[The input]:
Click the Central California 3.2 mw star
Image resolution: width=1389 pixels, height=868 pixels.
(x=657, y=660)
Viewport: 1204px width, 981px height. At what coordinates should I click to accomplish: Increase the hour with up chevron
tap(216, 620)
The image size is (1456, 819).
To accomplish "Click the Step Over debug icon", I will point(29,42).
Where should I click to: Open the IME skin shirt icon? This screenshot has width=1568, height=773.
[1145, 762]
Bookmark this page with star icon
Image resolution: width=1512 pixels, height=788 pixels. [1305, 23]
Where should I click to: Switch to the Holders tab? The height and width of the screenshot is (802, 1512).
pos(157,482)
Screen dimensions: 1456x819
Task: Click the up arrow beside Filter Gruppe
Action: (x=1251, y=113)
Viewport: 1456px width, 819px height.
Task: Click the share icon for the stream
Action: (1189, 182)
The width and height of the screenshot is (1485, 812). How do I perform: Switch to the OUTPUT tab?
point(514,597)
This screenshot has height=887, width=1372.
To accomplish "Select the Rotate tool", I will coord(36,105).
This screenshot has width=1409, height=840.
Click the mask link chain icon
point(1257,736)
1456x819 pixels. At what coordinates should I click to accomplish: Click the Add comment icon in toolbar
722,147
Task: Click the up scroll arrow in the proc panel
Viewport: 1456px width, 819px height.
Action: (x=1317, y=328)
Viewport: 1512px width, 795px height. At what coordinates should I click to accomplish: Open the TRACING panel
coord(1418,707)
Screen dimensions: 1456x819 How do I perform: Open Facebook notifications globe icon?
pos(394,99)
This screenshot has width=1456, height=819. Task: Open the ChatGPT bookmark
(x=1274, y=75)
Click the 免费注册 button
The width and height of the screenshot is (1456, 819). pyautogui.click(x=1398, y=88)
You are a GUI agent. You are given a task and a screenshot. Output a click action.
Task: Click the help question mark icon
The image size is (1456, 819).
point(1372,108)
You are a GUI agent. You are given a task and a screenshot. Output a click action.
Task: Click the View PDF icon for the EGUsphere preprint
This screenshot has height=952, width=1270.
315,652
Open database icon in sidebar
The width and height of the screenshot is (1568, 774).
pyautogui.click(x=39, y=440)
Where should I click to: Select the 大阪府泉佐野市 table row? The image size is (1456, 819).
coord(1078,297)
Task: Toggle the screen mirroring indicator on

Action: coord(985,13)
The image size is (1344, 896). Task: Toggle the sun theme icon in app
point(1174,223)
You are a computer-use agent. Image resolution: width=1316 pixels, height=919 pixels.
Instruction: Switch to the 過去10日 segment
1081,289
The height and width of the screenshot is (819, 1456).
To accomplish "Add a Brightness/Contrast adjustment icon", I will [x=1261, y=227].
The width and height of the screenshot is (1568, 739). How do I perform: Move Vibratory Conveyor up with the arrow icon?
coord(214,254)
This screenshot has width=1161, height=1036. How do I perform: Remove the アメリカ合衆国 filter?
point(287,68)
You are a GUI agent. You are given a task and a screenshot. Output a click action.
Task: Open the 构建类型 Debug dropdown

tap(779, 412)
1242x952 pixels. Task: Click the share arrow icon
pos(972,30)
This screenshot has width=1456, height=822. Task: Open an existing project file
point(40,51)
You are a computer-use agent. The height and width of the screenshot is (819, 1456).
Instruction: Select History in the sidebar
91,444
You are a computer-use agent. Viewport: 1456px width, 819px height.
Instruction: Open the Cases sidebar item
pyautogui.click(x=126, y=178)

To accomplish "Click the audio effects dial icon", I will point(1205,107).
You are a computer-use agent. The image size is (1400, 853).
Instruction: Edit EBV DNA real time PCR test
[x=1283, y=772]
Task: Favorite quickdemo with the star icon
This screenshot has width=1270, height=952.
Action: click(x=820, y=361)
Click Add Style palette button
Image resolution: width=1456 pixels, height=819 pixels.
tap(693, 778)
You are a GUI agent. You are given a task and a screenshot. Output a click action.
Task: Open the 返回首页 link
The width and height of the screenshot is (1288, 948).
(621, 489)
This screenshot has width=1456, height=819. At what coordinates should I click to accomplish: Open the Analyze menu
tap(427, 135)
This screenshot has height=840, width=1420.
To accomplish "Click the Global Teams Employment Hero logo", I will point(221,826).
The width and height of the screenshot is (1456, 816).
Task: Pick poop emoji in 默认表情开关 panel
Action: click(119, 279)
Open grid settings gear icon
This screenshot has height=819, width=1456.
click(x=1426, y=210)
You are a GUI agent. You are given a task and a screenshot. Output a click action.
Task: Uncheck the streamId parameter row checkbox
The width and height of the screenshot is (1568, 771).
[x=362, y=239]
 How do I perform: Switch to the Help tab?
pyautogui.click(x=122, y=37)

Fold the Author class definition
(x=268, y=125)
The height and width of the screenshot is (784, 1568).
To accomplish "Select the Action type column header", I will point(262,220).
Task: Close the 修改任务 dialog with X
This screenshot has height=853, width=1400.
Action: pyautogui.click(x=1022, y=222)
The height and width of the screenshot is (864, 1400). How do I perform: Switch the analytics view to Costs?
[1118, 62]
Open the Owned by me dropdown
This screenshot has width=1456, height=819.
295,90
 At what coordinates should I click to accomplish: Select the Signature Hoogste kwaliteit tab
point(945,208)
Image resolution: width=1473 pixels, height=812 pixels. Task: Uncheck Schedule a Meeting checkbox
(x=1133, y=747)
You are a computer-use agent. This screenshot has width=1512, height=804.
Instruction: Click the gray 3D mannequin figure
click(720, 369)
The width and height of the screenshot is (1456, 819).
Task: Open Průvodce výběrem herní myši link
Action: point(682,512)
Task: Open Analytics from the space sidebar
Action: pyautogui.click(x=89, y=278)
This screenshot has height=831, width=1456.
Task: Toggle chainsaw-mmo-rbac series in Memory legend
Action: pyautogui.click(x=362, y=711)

[What is being asked]: Without leaving anything out, output all of the material exactly.

[Exercise result]:
Click the Central California 3.2 mw star
Image resolution: width=1389 pixels, height=868 pixels.
(x=657, y=660)
Viewport: 1204px width, 981px height. At what coordinates should I click to accomplish: Increase the hour with up chevron
tap(216, 620)
The image size is (1456, 819).
To accomplish "Click the Step Over debug icon", I will point(29,42).
Where should I click to: Open the IME skin shirt icon? This screenshot has width=1568, height=773.
[1145, 762]
Bookmark this page with star icon
Image resolution: width=1512 pixels, height=788 pixels. [1305, 23]
Where should I click to: Switch to the Holders tab? The height and width of the screenshot is (802, 1512).
pos(157,482)
Screen dimensions: 1456x819
Task: Click the up arrow beside Filter Gruppe
Action: (x=1251, y=113)
Viewport: 1456px width, 819px height.
Task: Click the share icon for the stream
Action: (1189, 182)
The width and height of the screenshot is (1485, 812). How do I perform: Switch to the OUTPUT tab?
point(514,597)
This screenshot has height=887, width=1372.
To accomplish "Select the Rotate tool", I will coord(36,105).
This screenshot has width=1409, height=840.
Click the mask link chain icon
point(1257,736)
1456x819 pixels. At what coordinates should I click to accomplish: Click the Add comment icon in toolbar
722,147
Task: Click the up scroll arrow in the proc panel
Viewport: 1456px width, 819px height.
Action: (x=1317, y=328)
Viewport: 1512px width, 795px height. At what coordinates should I click to accomplish: Open the TRACING panel
coord(1418,707)
Screen dimensions: 1456x819 How do I perform: Open Facebook notifications globe icon?
pos(394,99)
This screenshot has width=1456, height=819. Task: Open the ChatGPT bookmark
(x=1274, y=75)
Click the 免费注册 button
The width and height of the screenshot is (1456, 819). pyautogui.click(x=1398, y=88)
You are a GUI agent. You are given a task and a screenshot. Output a click action.
Task: Click the help question mark icon
The image size is (1456, 819).
point(1372,108)
You are a GUI agent. You are given a task and a screenshot. Output a click action.
Task: Click the View PDF icon for the EGUsphere preprint
This screenshot has height=952, width=1270.
315,652
Open database icon in sidebar
The width and height of the screenshot is (1568, 774).
pyautogui.click(x=39, y=440)
Where should I click to: Select the 大阪府泉佐野市 table row? The image size is (1456, 819).
coord(1078,297)
Task: Toggle the screen mirroring indicator on

Action: coord(985,13)
The image size is (1344, 896). Task: Toggle the sun theme icon in app
point(1174,223)
You are a computer-use agent. Image resolution: width=1316 pixels, height=919 pixels.
Instruction: Switch to the 過去10日 segment
1081,289
The height and width of the screenshot is (819, 1456).
To accomplish "Add a Brightness/Contrast adjustment icon", I will [x=1261, y=227].
The width and height of the screenshot is (1568, 739). How do I perform: Move Vibratory Conveyor up with the arrow icon?
coord(214,254)
This screenshot has width=1161, height=1036. How do I perform: Remove the アメリカ合衆国 filter?
point(287,68)
You are a GUI agent. You are given a task and a screenshot. Output a click action.
Task: Open the 构建类型 Debug dropdown

tap(779, 412)
1242x952 pixels. Task: Click the share arrow icon
pos(972,30)
This screenshot has width=1456, height=822. Task: Open an existing project file
point(40,51)
You are a computer-use agent. The height and width of the screenshot is (819, 1456).
Instruction: Select History in the sidebar
91,444
You are a computer-use agent. Viewport: 1456px width, 819px height.
Instruction: Open the Cases sidebar item
pyautogui.click(x=126, y=178)

To accomplish "Click the audio effects dial icon", I will point(1205,107).
You are a computer-use agent. The image size is (1400, 853).
Instruction: Edit EBV DNA real time PCR test
[x=1283, y=772]
Task: Favorite quickdemo with the star icon
This screenshot has width=1270, height=952.
Action: click(x=820, y=361)
Click Add Style palette button
Image resolution: width=1456 pixels, height=819 pixels.
tap(693, 778)
You are a GUI agent. You are given a task and a screenshot. Output a click action.
Task: Open the 返回首页 link
The width and height of the screenshot is (1288, 948).
(621, 489)
This screenshot has width=1456, height=819. At what coordinates should I click to accomplish: Open the Analyze menu
tap(427, 135)
This screenshot has height=840, width=1420.
To accomplish "Click the Global Teams Employment Hero logo", I will point(221,826).
The width and height of the screenshot is (1456, 816).
Task: Pick poop emoji in 默认表情开关 panel
Action: click(119, 279)
Open grid settings gear icon
This screenshot has height=819, width=1456.
click(x=1426, y=210)
You are a GUI agent. You are given a task and a screenshot. Output a click action.
Task: Uncheck the streamId parameter row checkbox
The width and height of the screenshot is (1568, 771).
[x=362, y=239]
 How do I perform: Switch to the Help tab?
pyautogui.click(x=122, y=37)

Fold the Author class definition
(x=268, y=125)
The height and width of the screenshot is (784, 1568).
To accomplish "Select the Action type column header", I will point(262,220).
Task: Close the 修改任务 dialog with X
This screenshot has height=853, width=1400.
Action: pyautogui.click(x=1022, y=222)
The height and width of the screenshot is (864, 1400). How do I perform: Switch the analytics view to Costs?
[1118, 62]
Open the Owned by me dropdown
This screenshot has width=1456, height=819.
295,90
 At what coordinates should I click to accomplish: Select the Signature Hoogste kwaliteit tab
point(945,208)
Image resolution: width=1473 pixels, height=812 pixels. Task: Uncheck Schedule a Meeting checkbox
(x=1133, y=747)
You are a computer-use agent. This screenshot has width=1512, height=804.
Instruction: Click the gray 3D mannequin figure
click(720, 369)
The width and height of the screenshot is (1456, 819).
Task: Open Průvodce výběrem herní myši link
Action: point(682,512)
Task: Open Analytics from the space sidebar
Action: pyautogui.click(x=89, y=278)
This screenshot has height=831, width=1456.
Task: Toggle chainsaw-mmo-rbac series in Memory legend
Action: pyautogui.click(x=362, y=711)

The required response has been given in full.